President Obama’s decision to join Bernie Sanders, Hillary Clinton, and Elizabeth Warren in calling for expansion of Social Security is a big win for the left wing of the Democratic Party. Liberal Democrats and their allies in the labor union movement put this idea on the table several years ago to try to kill off enthusiasm from centrist Democrats for reducing Social Security benefits. Their strategy worked.
But in addition to a tactical win for the left, Obama’s turnabout on Social Security is the result of a cycle of tactical ineptitude on the part of the American conservative movement.
Five years ago, conservatives had the opportunity to get a Democratic president to sign legislation that would have substantially cut entitlement spending. In exchange, they were asked to agree that high-income Americans should pay higher taxes. They refused, thinking in part that preventing Obama from scoring a bipartisan achievement would make him easier to beat in 2012.

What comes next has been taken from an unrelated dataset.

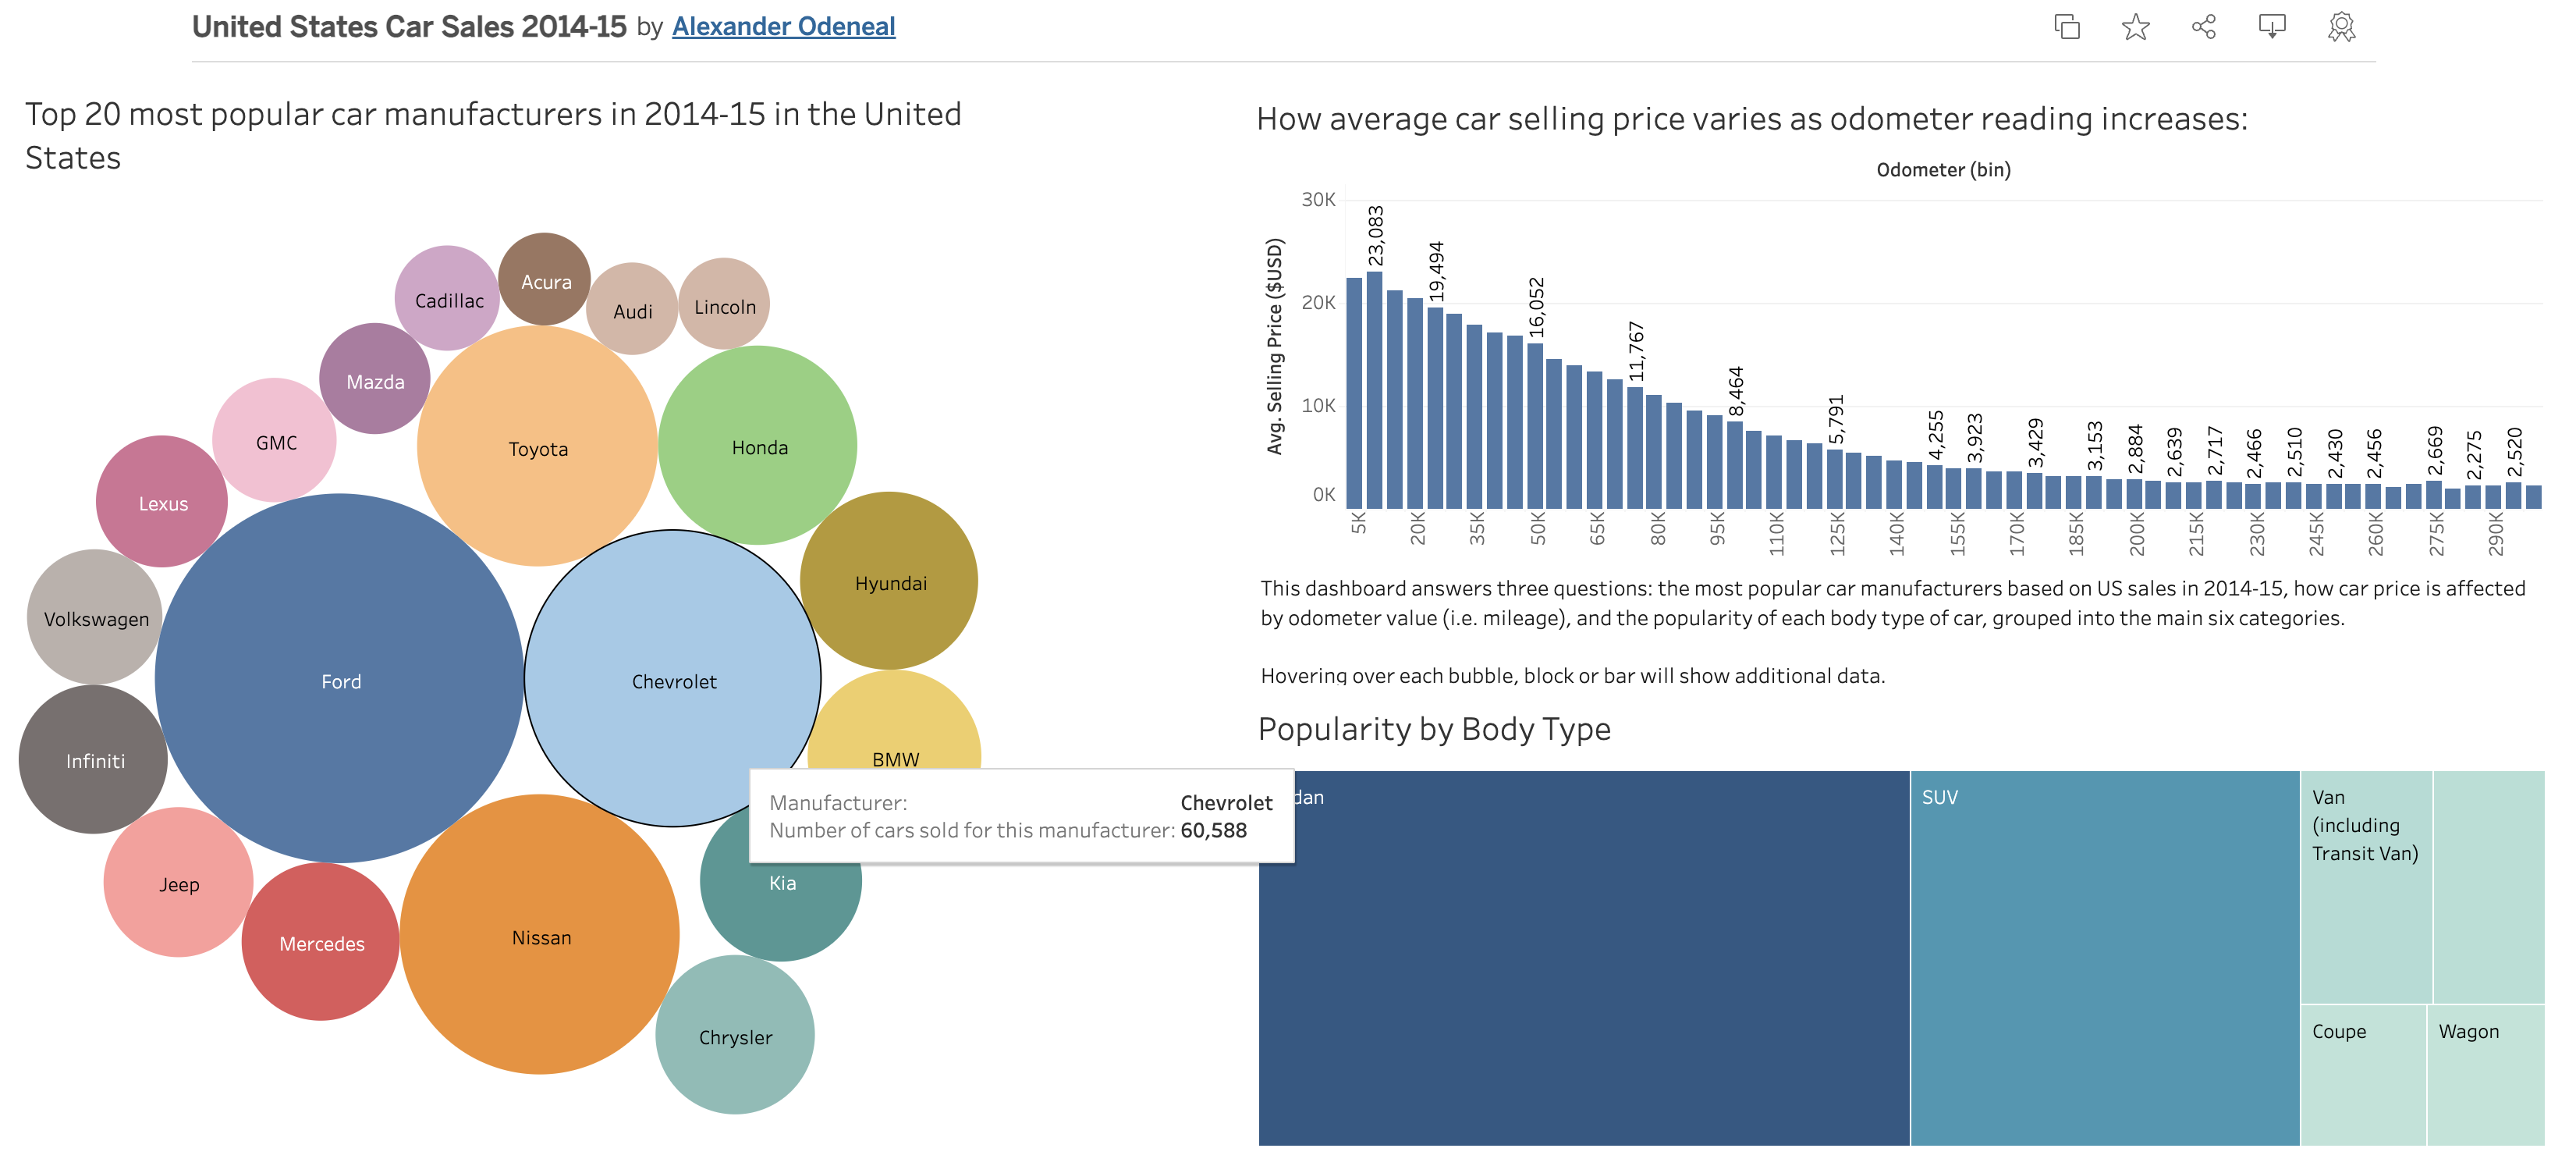Click the Hyundai bubble
Screen dimensions: 2576x1166
(x=890, y=580)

Obama was reelected anyway. Taxes on high-income households went up anyway. And now the politics of entitlement spending have shifted drastically to the left. The Republican Party’s 2016 nominee says he opposes cuts in Social Security benefits, and mainstream Democrats have flipped away from Obama’s openness to cuts to the position that benefits should be enhanced.
2 thoughts on “The grand bargain”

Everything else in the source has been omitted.